EXERCISE PROMPT: For each record that follows, write out an identical copy.

[Dataset entries]
┌────────
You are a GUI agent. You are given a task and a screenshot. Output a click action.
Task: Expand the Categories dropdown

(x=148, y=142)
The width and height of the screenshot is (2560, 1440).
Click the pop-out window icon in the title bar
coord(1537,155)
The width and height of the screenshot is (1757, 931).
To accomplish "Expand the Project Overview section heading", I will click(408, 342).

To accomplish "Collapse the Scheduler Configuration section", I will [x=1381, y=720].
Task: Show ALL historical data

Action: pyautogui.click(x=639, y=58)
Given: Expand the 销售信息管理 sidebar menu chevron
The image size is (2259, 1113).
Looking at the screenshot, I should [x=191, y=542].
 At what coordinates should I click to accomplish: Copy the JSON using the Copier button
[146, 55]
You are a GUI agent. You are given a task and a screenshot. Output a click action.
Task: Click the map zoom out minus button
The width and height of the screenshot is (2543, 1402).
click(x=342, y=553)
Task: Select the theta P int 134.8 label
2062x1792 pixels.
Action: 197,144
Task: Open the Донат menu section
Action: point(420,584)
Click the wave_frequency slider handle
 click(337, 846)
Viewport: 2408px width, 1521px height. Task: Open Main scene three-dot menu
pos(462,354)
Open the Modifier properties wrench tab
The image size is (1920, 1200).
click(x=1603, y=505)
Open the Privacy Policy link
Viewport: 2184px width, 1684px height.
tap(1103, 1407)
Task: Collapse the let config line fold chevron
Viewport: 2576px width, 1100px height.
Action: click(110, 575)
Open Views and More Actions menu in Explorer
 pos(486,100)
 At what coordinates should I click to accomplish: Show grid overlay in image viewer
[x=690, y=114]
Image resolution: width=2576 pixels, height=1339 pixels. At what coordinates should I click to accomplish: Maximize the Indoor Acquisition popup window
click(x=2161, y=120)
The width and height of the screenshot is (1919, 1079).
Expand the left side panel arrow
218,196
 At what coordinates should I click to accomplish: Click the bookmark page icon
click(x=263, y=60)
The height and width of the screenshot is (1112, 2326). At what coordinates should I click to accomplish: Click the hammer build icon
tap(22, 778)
└────────
WRITTEN REPLY:
You are a GUI agent. You are given a task and a screenshot. Output a click action.
Task: Expand the Categories dropdown

(x=148, y=142)
The width and height of the screenshot is (2560, 1440).
Click the pop-out window icon in the title bar
coord(1537,155)
The width and height of the screenshot is (1757, 931).
To accomplish "Expand the Project Overview section heading", I will click(408, 342).

To accomplish "Collapse the Scheduler Configuration section", I will [x=1381, y=720].
Task: Show ALL historical data

Action: pyautogui.click(x=639, y=58)
Given: Expand the 销售信息管理 sidebar menu chevron
The image size is (2259, 1113).
Looking at the screenshot, I should [x=191, y=542].
 At what coordinates should I click to accomplish: Copy the JSON using the Copier button
[146, 55]
You are a GUI agent. You are given a task and a screenshot. Output a click action.
Task: Click the map zoom out minus button
The width and height of the screenshot is (2543, 1402).
click(x=342, y=553)
Task: Select the theta P int 134.8 label
2062x1792 pixels.
Action: 197,144
Task: Open the Донат menu section
Action: point(420,584)
Click the wave_frequency slider handle
 click(337, 846)
Viewport: 2408px width, 1521px height. Task: Open Main scene three-dot menu
pos(462,354)
Open the Modifier properties wrench tab
The image size is (1920, 1200).
click(x=1603, y=505)
Open the Privacy Policy link
Viewport: 2184px width, 1684px height.
tap(1103, 1407)
Task: Collapse the let config line fold chevron
Viewport: 2576px width, 1100px height.
Action: click(110, 575)
Open Views and More Actions menu in Explorer
 pos(486,100)
 At what coordinates should I click to accomplish: Show grid overlay in image viewer
[x=690, y=114]
Image resolution: width=2576 pixels, height=1339 pixels. At what coordinates should I click to accomplish: Maximize the Indoor Acquisition popup window
click(x=2161, y=120)
The width and height of the screenshot is (1919, 1079).
Expand the left side panel arrow
218,196
 At what coordinates should I click to accomplish: Click the bookmark page icon
click(x=263, y=60)
The height and width of the screenshot is (1112, 2326). At what coordinates should I click to accomplish: Click the hammer build icon
tap(22, 778)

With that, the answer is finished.